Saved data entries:
*** Begin section ***

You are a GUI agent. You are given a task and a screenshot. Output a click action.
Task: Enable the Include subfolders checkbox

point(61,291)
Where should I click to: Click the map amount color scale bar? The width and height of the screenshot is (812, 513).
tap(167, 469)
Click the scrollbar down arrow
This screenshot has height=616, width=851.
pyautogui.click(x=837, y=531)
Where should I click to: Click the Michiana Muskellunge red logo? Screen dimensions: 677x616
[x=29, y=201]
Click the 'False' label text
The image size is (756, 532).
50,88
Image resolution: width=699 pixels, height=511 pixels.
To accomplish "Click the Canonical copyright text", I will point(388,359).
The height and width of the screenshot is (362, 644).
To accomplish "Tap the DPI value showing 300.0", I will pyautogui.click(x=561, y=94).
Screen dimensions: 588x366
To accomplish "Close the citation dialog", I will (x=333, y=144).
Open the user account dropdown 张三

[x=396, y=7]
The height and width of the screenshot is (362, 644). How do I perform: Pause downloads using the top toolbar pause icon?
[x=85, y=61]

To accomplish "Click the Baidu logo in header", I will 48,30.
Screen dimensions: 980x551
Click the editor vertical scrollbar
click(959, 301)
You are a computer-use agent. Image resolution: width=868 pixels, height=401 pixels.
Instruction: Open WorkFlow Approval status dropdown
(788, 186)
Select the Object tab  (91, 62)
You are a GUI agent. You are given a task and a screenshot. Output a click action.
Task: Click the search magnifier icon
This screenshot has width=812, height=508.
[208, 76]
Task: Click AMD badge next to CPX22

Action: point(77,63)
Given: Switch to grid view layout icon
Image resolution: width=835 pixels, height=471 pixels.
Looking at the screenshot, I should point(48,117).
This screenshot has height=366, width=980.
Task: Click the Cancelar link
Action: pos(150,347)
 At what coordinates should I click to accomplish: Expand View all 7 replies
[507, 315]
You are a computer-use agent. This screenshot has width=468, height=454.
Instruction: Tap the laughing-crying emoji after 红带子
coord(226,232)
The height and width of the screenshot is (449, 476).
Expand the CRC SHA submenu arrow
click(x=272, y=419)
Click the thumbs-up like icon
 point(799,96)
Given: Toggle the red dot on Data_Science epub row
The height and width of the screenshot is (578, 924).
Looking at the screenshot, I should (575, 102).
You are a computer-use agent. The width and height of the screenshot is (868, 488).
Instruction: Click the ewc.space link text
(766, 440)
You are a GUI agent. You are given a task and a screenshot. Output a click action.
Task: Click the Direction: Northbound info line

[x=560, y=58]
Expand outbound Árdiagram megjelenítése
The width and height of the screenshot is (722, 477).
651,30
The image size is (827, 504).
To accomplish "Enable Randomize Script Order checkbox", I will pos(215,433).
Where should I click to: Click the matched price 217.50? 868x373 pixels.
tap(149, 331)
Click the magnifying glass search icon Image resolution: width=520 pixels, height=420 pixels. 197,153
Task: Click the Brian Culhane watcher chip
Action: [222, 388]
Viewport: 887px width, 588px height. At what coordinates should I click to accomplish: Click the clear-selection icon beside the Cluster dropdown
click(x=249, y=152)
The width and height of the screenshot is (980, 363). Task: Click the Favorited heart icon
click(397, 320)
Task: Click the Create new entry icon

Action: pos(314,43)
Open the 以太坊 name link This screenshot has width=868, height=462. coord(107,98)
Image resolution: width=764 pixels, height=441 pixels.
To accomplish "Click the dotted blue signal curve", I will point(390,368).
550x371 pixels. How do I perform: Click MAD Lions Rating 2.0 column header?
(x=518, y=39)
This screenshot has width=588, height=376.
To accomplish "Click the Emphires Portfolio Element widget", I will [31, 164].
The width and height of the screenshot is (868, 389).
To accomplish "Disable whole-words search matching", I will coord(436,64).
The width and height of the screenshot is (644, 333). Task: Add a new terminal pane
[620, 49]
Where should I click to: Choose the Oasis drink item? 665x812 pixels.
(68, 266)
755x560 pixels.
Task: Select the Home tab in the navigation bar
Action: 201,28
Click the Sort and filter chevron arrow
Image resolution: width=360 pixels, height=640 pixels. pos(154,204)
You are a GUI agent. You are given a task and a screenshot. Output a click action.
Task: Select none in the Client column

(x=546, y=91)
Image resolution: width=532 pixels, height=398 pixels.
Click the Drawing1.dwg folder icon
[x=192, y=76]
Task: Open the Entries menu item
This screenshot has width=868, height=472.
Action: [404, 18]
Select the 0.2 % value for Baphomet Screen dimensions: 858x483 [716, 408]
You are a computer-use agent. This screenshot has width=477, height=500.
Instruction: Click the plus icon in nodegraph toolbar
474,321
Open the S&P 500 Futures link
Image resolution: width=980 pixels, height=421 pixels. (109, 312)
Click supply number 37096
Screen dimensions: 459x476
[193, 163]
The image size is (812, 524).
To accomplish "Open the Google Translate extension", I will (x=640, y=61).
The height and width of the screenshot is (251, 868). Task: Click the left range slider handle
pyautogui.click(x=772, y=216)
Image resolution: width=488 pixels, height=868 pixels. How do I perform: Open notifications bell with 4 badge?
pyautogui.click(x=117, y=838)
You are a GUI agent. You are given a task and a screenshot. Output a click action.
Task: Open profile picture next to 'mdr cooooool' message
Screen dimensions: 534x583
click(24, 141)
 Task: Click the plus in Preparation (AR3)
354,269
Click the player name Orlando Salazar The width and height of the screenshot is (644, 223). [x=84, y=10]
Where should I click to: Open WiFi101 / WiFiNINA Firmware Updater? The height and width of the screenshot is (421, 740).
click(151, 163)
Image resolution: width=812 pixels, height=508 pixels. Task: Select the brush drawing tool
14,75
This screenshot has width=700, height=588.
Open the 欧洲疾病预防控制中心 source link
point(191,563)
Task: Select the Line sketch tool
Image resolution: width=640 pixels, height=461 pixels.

*** End section ***

(Goal of the exercise): All of the records are to be reproduced exactly as they were given.

(Problem solution):
You are a GUI agent. You are given a task and a screenshot. Output a click action.
Task: Enable the Include subfolders checkbox

point(61,291)
Where should I click to: Click the map amount color scale bar? The width and height of the screenshot is (812, 513).
tap(167, 469)
Click the scrollbar down arrow
This screenshot has height=616, width=851.
pyautogui.click(x=837, y=531)
Where should I click to: Click the Michiana Muskellunge red logo? Screen dimensions: 677x616
[x=29, y=201]
Click the 'False' label text
The image size is (756, 532).
50,88
Image resolution: width=699 pixels, height=511 pixels.
To accomplish "Click the Canonical copyright text", I will point(388,359).
The height and width of the screenshot is (362, 644).
To accomplish "Tap the DPI value showing 300.0", I will pyautogui.click(x=561, y=94).
Screen dimensions: 588x366
To accomplish "Close the citation dialog", I will (x=333, y=144).
Open the user account dropdown 张三

[x=396, y=7]
The height and width of the screenshot is (362, 644). How do I perform: Pause downloads using the top toolbar pause icon?
[x=85, y=61]

To accomplish "Click the Baidu logo in header", I will 48,30.
Screen dimensions: 980x551
Click the editor vertical scrollbar
click(959, 301)
You are a computer-use agent. Image resolution: width=868 pixels, height=401 pixels.
Instruction: Open WorkFlow Approval status dropdown
(788, 186)
Select the Object tab  (91, 62)
You are a GUI agent. You are given a task and a screenshot. Output a click action.
Task: Click the search magnifier icon
This screenshot has width=812, height=508.
[208, 76]
Task: Click AMD badge next to CPX22

Action: point(77,63)
Given: Switch to grid view layout icon
Image resolution: width=835 pixels, height=471 pixels.
Looking at the screenshot, I should point(48,117).
This screenshot has height=366, width=980.
Task: Click the Cancelar link
Action: pos(150,347)
 At what coordinates should I click to accomplish: Expand View all 7 replies
[507, 315]
You are a computer-use agent. This screenshot has width=468, height=454.
Instruction: Tap the laughing-crying emoji after 红带子
coord(226,232)
The height and width of the screenshot is (449, 476).
Expand the CRC SHA submenu arrow
click(x=272, y=419)
Click the thumbs-up like icon
 point(799,96)
Given: Toggle the red dot on Data_Science epub row
The height and width of the screenshot is (578, 924).
Looking at the screenshot, I should (575, 102).
You are a computer-use agent. The width and height of the screenshot is (868, 488).
Instruction: Click the ewc.space link text
(766, 440)
You are a GUI agent. You are given a task and a screenshot. Output a click action.
Task: Click the Direction: Northbound info line

[x=560, y=58]
Expand outbound Árdiagram megjelenítése
The width and height of the screenshot is (722, 477).
651,30
The image size is (827, 504).
To accomplish "Enable Randomize Script Order checkbox", I will pos(215,433).
Where should I click to: Click the matched price 217.50? 868x373 pixels.
tap(149, 331)
Click the magnifying glass search icon Image resolution: width=520 pixels, height=420 pixels. 197,153
Task: Click the Brian Culhane watcher chip
Action: [222, 388]
Viewport: 887px width, 588px height. At what coordinates should I click to accomplish: Click the clear-selection icon beside the Cluster dropdown
click(x=249, y=152)
The width and height of the screenshot is (980, 363). Task: Click the Favorited heart icon
click(397, 320)
Task: Click the Create new entry icon

Action: pos(314,43)
Open the 以太坊 name link This screenshot has width=868, height=462. coord(107,98)
Image resolution: width=764 pixels, height=441 pixels.
To accomplish "Click the dotted blue signal curve", I will point(390,368).
550x371 pixels. How do I perform: Click MAD Lions Rating 2.0 column header?
(x=518, y=39)
This screenshot has width=588, height=376.
To accomplish "Click the Emphires Portfolio Element widget", I will [31, 164].
The width and height of the screenshot is (868, 389).
To accomplish "Disable whole-words search matching", I will coord(436,64).
The width and height of the screenshot is (644, 333). Task: Add a new terminal pane
[620, 49]
Where should I click to: Choose the Oasis drink item? 665x812 pixels.
(68, 266)
755x560 pixels.
Task: Select the Home tab in the navigation bar
Action: 201,28
Click the Sort and filter chevron arrow
Image resolution: width=360 pixels, height=640 pixels. pos(154,204)
You are a GUI agent. You are given a task and a screenshot. Output a click action.
Task: Select none in the Client column

(x=546, y=91)
Image resolution: width=532 pixels, height=398 pixels.
Click the Drawing1.dwg folder icon
[x=192, y=76]
Task: Open the Entries menu item
This screenshot has width=868, height=472.
Action: [404, 18]
Select the 0.2 % value for Baphomet Screen dimensions: 858x483 [716, 408]
You are a computer-use agent. This screenshot has width=477, height=500.
Instruction: Click the plus icon in nodegraph toolbar
474,321
Open the S&P 500 Futures link
Image resolution: width=980 pixels, height=421 pixels. (109, 312)
Click supply number 37096
Screen dimensions: 459x476
[193, 163]
The image size is (812, 524).
To accomplish "Open the Google Translate extension", I will (x=640, y=61).
The height and width of the screenshot is (251, 868). Task: Click the left range slider handle
pyautogui.click(x=772, y=216)
Image resolution: width=488 pixels, height=868 pixels. How do I perform: Open notifications bell with 4 badge?
pyautogui.click(x=117, y=838)
You are a GUI agent. You are given a task and a screenshot. Output a click action.
Task: Open profile picture next to 'mdr cooooool' message
Screen dimensions: 534x583
click(24, 141)
 Task: Click the plus in Preparation (AR3)
354,269
Click the player name Orlando Salazar The width and height of the screenshot is (644, 223). [x=84, y=10]
Where should I click to: Open WiFi101 / WiFiNINA Firmware Updater? The height and width of the screenshot is (421, 740).
click(151, 163)
Image resolution: width=812 pixels, height=508 pixels. Task: Select the brush drawing tool
14,75
This screenshot has width=700, height=588.
Open the 欧洲疾病预防控制中心 source link
point(191,563)
Task: Select the Line sketch tool
Image resolution: width=640 pixels, height=461 pixels.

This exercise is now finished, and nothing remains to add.